„Erinnern heißt, einem Menschen noch einmal begegnen.“
Marie von Ebner-Eschenbach
Jeder Mensch hinterlässt Spuren.
Nicht nur in Daten und Stationen – sondern in Begegnungen, in Beziehungen, in dem, was zwischen den Zeilen eines Lebens liegt.
In einer Trauerrede geht es nicht nur darum, ein Leben nachzuerzählen.
Es geht darum zu verstehen, was dieses Leben reich gemacht hat.
Reichtum zeigt sich nicht nur im Offensichtlichen.
Er zeigt sich in kleinen Gesten, in Eigenheiten, in dem, was vielleicht nicht immer leicht war – und gerade deshalb bedeutsam ist.
In dem, was ein Mensch anderen gegeben hat. Und in dem, was er hinterlässt.
Nicht jeder Mensch war einfach.
Manche waren kantig, widersprüchlich oder fordernd – und nicht immer leicht auszuhalten.
Auch das gehört zu einem Leben.
Und auch darin liegt oft etwas, das gesehen werden darf:
eine eigene Art, die Welt zu gestalten, eine Haltung, eine Geschichte.
Wir finden Worte, die dem gerecht werden – ohne zu beschönigen und ohne zu verletzen.
Ehrlich, behutsam und mit Respekt für alle, die erinnern.
Oft sind es die kleinen Geschichten, die bleiben:
eine typische Bemerkung, eine Gewohnheit, eine Situation, über die man heute noch schmunzelt.

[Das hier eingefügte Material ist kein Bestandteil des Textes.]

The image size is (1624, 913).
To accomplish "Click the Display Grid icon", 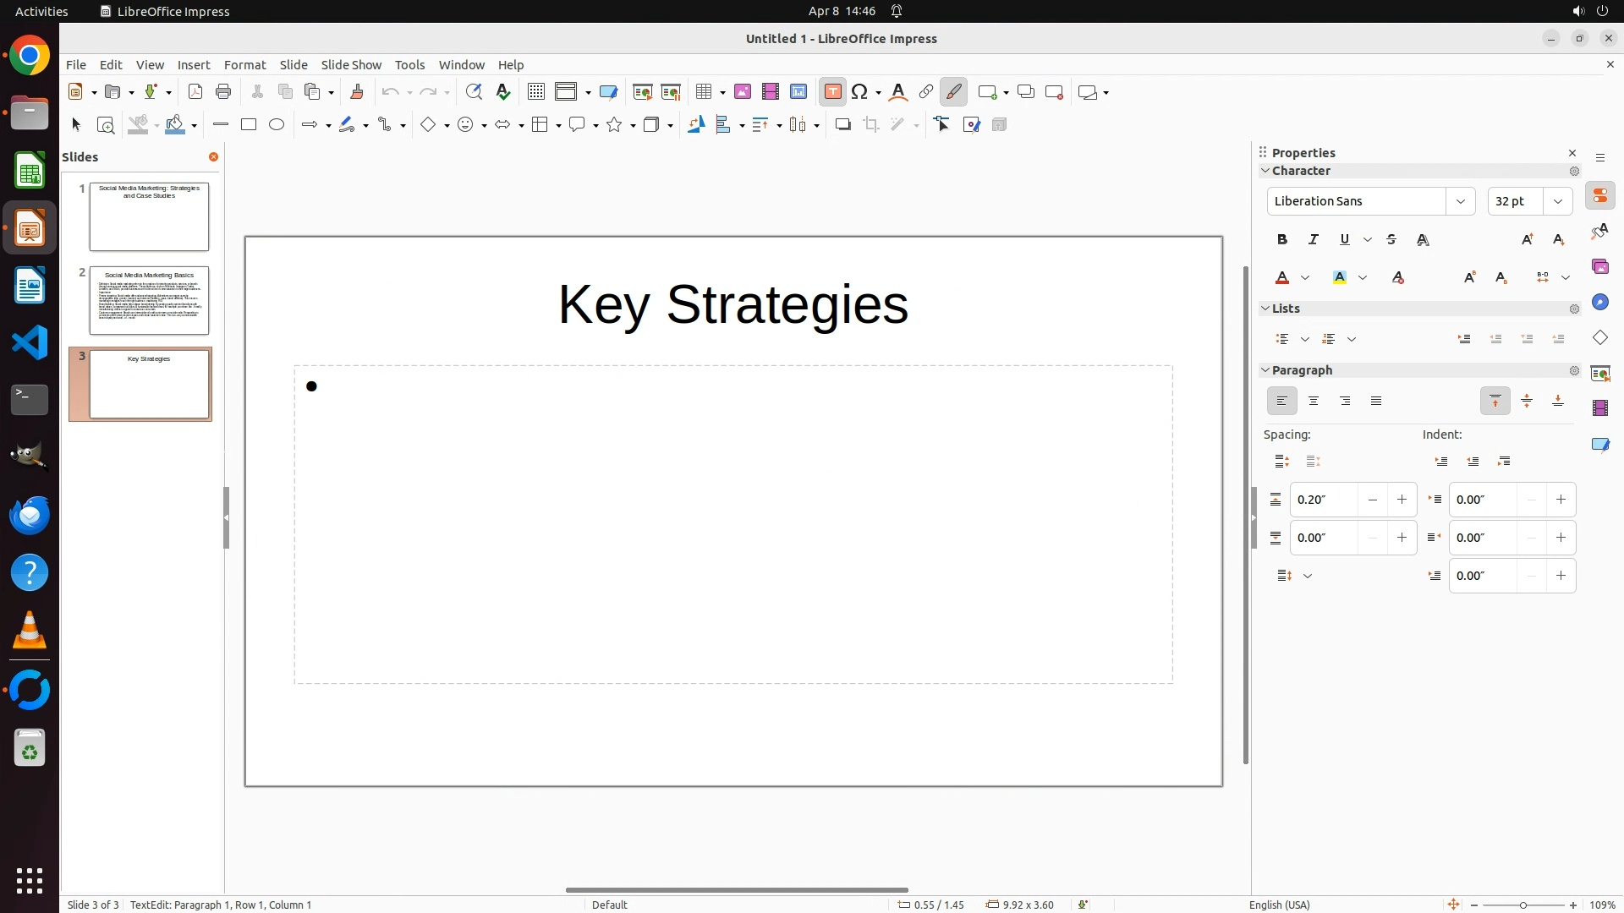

Diese Erinnerungen sammeln wir gemeinsam – unkompliziert und so, wie es für Sie passt.
Angehörige, Freundinnen und Freunde können ihre Gedanken formlos teilen:
per WhatsApp, per E-Mail oder im persönlichen Gespräch.
Manchmal ist es die alte Sprachnachricht, ein kurzer Satz, ein gemeinsames Erlebnis – und genau daraus entsteht ein lebendiges Bild.
Und ja – auch in einer Trauerfeier darf gelacht werden.
Wenn etwas aufscheint, das so sehr nach diesem Menschen klingt, entsteht Nähe, die verbindet.
Damit nichts Wichtiges verloren geht, stellen wir Ihnen einen Leitfaden zur Verfügung.
Er hilft dabei, Erinnerungen zu ordnen und Aspekte sichtbar zu machen, an die man im ersten Moment vielleicht gar nicht denkt.
So entsteht Schritt für Schritt ein umfassendes Bild – ohne Druck und ohne die Sorge, etwas vergessen zu haben.
Am Ende geht es nicht darum, ein Leben zu bewerten.
Sondern es zu würdigen – in seiner ganzen Wirklichkeit.
So kann ein Moment entstehen, in dem sich vieles ordnet.
In dem Erinnerungen ihren Platz finden.
Und in dem – neben allem, was war – auch so etwas wie Frieden möglich wird.